> [WORK REQUEST] Copy out all the records exactly.
* * * * * * * * *
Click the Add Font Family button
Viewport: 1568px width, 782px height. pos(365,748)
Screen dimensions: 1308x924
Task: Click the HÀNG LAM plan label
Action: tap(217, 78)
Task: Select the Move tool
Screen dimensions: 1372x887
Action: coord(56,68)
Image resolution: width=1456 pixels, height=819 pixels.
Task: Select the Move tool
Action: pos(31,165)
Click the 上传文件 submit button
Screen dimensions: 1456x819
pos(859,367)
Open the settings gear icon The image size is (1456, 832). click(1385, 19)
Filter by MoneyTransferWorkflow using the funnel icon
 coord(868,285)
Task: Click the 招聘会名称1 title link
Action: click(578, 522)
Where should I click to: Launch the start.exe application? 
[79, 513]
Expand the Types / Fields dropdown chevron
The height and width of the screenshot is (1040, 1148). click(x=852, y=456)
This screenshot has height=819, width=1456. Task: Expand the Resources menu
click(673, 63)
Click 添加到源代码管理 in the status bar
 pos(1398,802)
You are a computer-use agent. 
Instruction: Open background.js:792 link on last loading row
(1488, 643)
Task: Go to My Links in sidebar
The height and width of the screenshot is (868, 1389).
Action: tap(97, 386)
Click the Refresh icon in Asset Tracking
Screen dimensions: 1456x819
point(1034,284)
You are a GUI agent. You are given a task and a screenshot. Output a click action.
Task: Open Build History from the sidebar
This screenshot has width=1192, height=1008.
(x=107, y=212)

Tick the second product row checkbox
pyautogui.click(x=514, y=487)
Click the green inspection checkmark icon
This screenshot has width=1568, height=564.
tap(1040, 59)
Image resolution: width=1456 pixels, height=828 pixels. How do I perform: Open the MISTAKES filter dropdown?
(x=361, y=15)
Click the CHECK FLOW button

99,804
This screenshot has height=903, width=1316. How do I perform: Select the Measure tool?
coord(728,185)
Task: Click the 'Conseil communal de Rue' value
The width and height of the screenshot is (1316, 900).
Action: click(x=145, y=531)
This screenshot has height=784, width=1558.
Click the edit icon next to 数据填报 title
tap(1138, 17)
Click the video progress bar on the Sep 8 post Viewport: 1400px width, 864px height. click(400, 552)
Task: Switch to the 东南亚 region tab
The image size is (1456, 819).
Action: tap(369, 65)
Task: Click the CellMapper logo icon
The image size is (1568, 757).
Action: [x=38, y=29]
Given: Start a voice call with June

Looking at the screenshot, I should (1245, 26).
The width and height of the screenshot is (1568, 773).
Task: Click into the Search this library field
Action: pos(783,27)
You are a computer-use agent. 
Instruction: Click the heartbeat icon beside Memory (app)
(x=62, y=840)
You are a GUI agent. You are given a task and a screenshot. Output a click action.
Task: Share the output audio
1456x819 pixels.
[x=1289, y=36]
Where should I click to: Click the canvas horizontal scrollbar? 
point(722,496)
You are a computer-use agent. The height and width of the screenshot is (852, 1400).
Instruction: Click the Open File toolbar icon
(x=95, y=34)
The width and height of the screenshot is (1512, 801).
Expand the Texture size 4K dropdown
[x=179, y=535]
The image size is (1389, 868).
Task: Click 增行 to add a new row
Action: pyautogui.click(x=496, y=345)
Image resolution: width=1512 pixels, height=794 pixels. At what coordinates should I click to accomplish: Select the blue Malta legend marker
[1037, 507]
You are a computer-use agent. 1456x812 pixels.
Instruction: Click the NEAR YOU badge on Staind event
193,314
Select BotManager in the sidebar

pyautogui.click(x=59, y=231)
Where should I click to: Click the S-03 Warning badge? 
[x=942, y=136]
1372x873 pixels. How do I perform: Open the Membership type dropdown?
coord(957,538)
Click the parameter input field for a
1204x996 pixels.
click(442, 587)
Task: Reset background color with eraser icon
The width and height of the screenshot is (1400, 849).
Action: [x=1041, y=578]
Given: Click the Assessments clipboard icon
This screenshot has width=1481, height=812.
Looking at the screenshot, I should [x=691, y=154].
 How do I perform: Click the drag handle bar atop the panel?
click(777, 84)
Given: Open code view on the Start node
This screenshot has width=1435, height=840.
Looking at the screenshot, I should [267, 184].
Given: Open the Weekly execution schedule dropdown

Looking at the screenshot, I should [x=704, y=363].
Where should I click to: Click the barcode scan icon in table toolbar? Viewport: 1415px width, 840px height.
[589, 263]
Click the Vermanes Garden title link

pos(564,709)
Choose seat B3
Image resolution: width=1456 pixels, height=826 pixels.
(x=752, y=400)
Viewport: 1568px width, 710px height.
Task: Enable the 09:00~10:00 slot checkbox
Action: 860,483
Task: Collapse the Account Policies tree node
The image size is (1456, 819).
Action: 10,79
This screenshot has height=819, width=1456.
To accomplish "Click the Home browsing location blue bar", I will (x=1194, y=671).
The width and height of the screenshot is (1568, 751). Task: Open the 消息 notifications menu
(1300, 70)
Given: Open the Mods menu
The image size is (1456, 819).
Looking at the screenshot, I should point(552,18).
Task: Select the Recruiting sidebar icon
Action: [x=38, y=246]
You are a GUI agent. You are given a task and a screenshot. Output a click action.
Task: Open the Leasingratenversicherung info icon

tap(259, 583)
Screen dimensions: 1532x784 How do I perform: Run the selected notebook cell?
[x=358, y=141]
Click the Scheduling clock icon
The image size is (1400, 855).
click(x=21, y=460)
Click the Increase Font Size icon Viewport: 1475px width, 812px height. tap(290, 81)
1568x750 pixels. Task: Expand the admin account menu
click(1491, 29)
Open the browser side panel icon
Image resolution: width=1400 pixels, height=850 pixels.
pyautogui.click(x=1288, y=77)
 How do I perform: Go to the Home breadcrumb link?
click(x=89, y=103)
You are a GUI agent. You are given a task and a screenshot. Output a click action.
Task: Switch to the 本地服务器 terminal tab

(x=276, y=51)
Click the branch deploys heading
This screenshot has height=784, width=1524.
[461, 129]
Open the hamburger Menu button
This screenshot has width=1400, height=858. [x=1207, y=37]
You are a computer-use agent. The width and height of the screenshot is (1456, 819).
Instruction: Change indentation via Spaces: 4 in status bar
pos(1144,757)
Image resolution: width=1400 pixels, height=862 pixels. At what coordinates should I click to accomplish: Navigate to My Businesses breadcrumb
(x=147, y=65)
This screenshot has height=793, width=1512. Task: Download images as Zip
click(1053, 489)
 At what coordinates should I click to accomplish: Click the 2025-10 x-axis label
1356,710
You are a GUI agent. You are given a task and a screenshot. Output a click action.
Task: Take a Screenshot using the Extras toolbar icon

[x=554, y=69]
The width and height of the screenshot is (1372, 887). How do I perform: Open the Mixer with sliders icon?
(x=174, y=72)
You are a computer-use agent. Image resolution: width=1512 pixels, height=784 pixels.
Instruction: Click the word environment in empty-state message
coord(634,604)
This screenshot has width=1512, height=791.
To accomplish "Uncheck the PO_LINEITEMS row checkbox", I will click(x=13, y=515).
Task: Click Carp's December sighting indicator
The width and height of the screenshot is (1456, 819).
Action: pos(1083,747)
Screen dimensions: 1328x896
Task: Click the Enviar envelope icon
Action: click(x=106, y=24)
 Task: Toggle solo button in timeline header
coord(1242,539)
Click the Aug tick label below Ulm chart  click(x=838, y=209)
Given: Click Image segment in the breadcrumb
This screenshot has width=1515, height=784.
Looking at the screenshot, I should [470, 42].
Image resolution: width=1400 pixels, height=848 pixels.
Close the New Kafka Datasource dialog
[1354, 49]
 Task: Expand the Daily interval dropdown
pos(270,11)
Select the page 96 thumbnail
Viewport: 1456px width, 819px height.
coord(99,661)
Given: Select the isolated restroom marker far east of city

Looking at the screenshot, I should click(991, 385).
* * * * * * * * *
> [RESULT OF THE TASK]
Click the Add Font Family button
Viewport: 1568px width, 782px height. pos(365,748)
Screen dimensions: 1308x924
Task: Click the HÀNG LAM plan label
Action: tap(217, 78)
Task: Select the Move tool
Screen dimensions: 1372x887
Action: coord(56,68)
Image resolution: width=1456 pixels, height=819 pixels.
Task: Select the Move tool
Action: pos(31,165)
Click the 上传文件 submit button
Screen dimensions: 1456x819
pos(859,367)
Open the settings gear icon The image size is (1456, 832). click(1385, 19)
Filter by MoneyTransferWorkflow using the funnel icon
 coord(868,285)
Task: Click the 招聘会名称1 title link
Action: click(578, 522)
Where should I click to: Launch the start.exe application? 
[79, 513]
Expand the Types / Fields dropdown chevron
The height and width of the screenshot is (1040, 1148). click(x=852, y=456)
This screenshot has height=819, width=1456. Task: Expand the Resources menu
click(673, 63)
Click 添加到源代码管理 in the status bar
 pos(1398,802)
You are a computer-use agent. 
Instruction: Open background.js:792 link on last loading row
(1488, 643)
Task: Go to My Links in sidebar
The height and width of the screenshot is (868, 1389).
Action: tap(97, 386)
Click the Refresh icon in Asset Tracking
Screen dimensions: 1456x819
point(1034,284)
You are a GUI agent. You are given a task and a screenshot. Output a click action.
Task: Open Build History from the sidebar
This screenshot has width=1192, height=1008.
(x=107, y=212)

Tick the second product row checkbox
pyautogui.click(x=514, y=487)
Click the green inspection checkmark icon
This screenshot has width=1568, height=564.
tap(1040, 59)
Image resolution: width=1456 pixels, height=828 pixels. How do I perform: Open the MISTAKES filter dropdown?
(x=361, y=15)
Click the CHECK FLOW button

99,804
This screenshot has height=903, width=1316. How do I perform: Select the Measure tool?
coord(728,185)
Task: Click the 'Conseil communal de Rue' value
The width and height of the screenshot is (1316, 900).
Action: click(x=145, y=531)
This screenshot has height=784, width=1558.
Click the edit icon next to 数据填报 title
tap(1138, 17)
Click the video progress bar on the Sep 8 post Viewport: 1400px width, 864px height. click(400, 552)
Task: Switch to the 东南亚 region tab
The image size is (1456, 819).
Action: tap(369, 65)
Task: Click the CellMapper logo icon
The image size is (1568, 757).
Action: [x=38, y=29]
Given: Start a voice call with June

Looking at the screenshot, I should (1245, 26).
The width and height of the screenshot is (1568, 773).
Task: Click into the Search this library field
Action: pos(783,27)
You are a computer-use agent. 
Instruction: Click the heartbeat icon beside Memory (app)
(x=62, y=840)
You are a GUI agent. You are given a task and a screenshot. Output a click action.
Task: Share the output audio
1456x819 pixels.
[x=1289, y=36]
Where should I click to: Click the canvas horizontal scrollbar? 
point(722,496)
You are a computer-use agent. The height and width of the screenshot is (852, 1400).
Instruction: Click the Open File toolbar icon
(x=95, y=34)
The width and height of the screenshot is (1512, 801).
Expand the Texture size 4K dropdown
[x=179, y=535]
The image size is (1389, 868).
Task: Click 增行 to add a new row
Action: pyautogui.click(x=496, y=345)
Image resolution: width=1512 pixels, height=794 pixels. At what coordinates should I click to accomplish: Select the blue Malta legend marker
[1037, 507]
You are a computer-use agent. 1456x812 pixels.
Instruction: Click the NEAR YOU badge on Staind event
193,314
Select BotManager in the sidebar

pyautogui.click(x=59, y=231)
Where should I click to: Click the S-03 Warning badge? 
[x=942, y=136]
1372x873 pixels. How do I perform: Open the Membership type dropdown?
coord(957,538)
Click the parameter input field for a
1204x996 pixels.
click(442, 587)
Task: Reset background color with eraser icon
The width and height of the screenshot is (1400, 849).
Action: [x=1041, y=578]
Given: Click the Assessments clipboard icon
This screenshot has width=1481, height=812.
Looking at the screenshot, I should [x=691, y=154].
 How do I perform: Click the drag handle bar atop the panel?
click(777, 84)
Given: Open code view on the Start node
This screenshot has width=1435, height=840.
Looking at the screenshot, I should [267, 184].
Given: Open the Weekly execution schedule dropdown

Looking at the screenshot, I should [x=704, y=363].
Where should I click to: Click the barcode scan icon in table toolbar? Viewport: 1415px width, 840px height.
[589, 263]
Click the Vermanes Garden title link

pos(564,709)
Choose seat B3
Image resolution: width=1456 pixels, height=826 pixels.
(x=752, y=400)
Viewport: 1568px width, 710px height.
Task: Enable the 09:00~10:00 slot checkbox
Action: 860,483
Task: Collapse the Account Policies tree node
The image size is (1456, 819).
Action: 10,79
This screenshot has height=819, width=1456.
To accomplish "Click the Home browsing location blue bar", I will (x=1194, y=671).
The width and height of the screenshot is (1568, 751). Task: Open the 消息 notifications menu
(1300, 70)
Given: Open the Mods menu
The image size is (1456, 819).
Looking at the screenshot, I should point(552,18).
Task: Select the Recruiting sidebar icon
Action: [x=38, y=246]
You are a GUI agent. You are given a task and a screenshot. Output a click action.
Task: Open the Leasingratenversicherung info icon

tap(259, 583)
Screen dimensions: 1532x784 How do I perform: Run the selected notebook cell?
[x=358, y=141]
Click the Scheduling clock icon
The image size is (1400, 855).
click(x=21, y=460)
Click the Increase Font Size icon Viewport: 1475px width, 812px height. tap(290, 81)
1568x750 pixels. Task: Expand the admin account menu
click(1491, 29)
Open the browser side panel icon
Image resolution: width=1400 pixels, height=850 pixels.
pyautogui.click(x=1288, y=77)
 How do I perform: Go to the Home breadcrumb link?
click(x=89, y=103)
You are a GUI agent. You are given a task and a screenshot. Output a click action.
Task: Switch to the 本地服务器 terminal tab

(x=276, y=51)
Click the branch deploys heading
This screenshot has height=784, width=1524.
[461, 129]
Open the hamburger Menu button
This screenshot has width=1400, height=858. [x=1207, y=37]
You are a computer-use agent. The width and height of the screenshot is (1456, 819).
Instruction: Change indentation via Spaces: 4 in status bar
pos(1144,757)
Image resolution: width=1400 pixels, height=862 pixels. At what coordinates should I click to accomplish: Navigate to My Businesses breadcrumb
(x=147, y=65)
This screenshot has height=793, width=1512. Task: Download images as Zip
click(1053, 489)
 At what coordinates should I click to accomplish: Click the 2025-10 x-axis label
1356,710
You are a GUI agent. You are given a task and a screenshot. Output a click action.
Task: Take a Screenshot using the Extras toolbar icon

[x=554, y=69]
The width and height of the screenshot is (1372, 887). How do I perform: Open the Mixer with sliders icon?
(x=174, y=72)
You are a computer-use agent. Image resolution: width=1512 pixels, height=784 pixels.
Instruction: Click the word environment in empty-state message
coord(634,604)
This screenshot has width=1512, height=791.
To accomplish "Uncheck the PO_LINEITEMS row checkbox", I will click(x=13, y=515).
Task: Click Carp's December sighting indicator
The width and height of the screenshot is (1456, 819).
Action: pos(1083,747)
Screen dimensions: 1328x896
Task: Click the Enviar envelope icon
Action: click(x=106, y=24)
 Task: Toggle solo button in timeline header
coord(1242,539)
Click the Aug tick label below Ulm chart  click(x=838, y=209)
Given: Click Image segment in the breadcrumb
This screenshot has width=1515, height=784.
Looking at the screenshot, I should [470, 42].
Image resolution: width=1400 pixels, height=848 pixels.
Close the New Kafka Datasource dialog
[1354, 49]
 Task: Expand the Daily interval dropdown
pos(270,11)
Select the page 96 thumbnail
Viewport: 1456px width, 819px height.
coord(99,661)
Given: Select the isolated restroom marker far east of city

Looking at the screenshot, I should click(991, 385).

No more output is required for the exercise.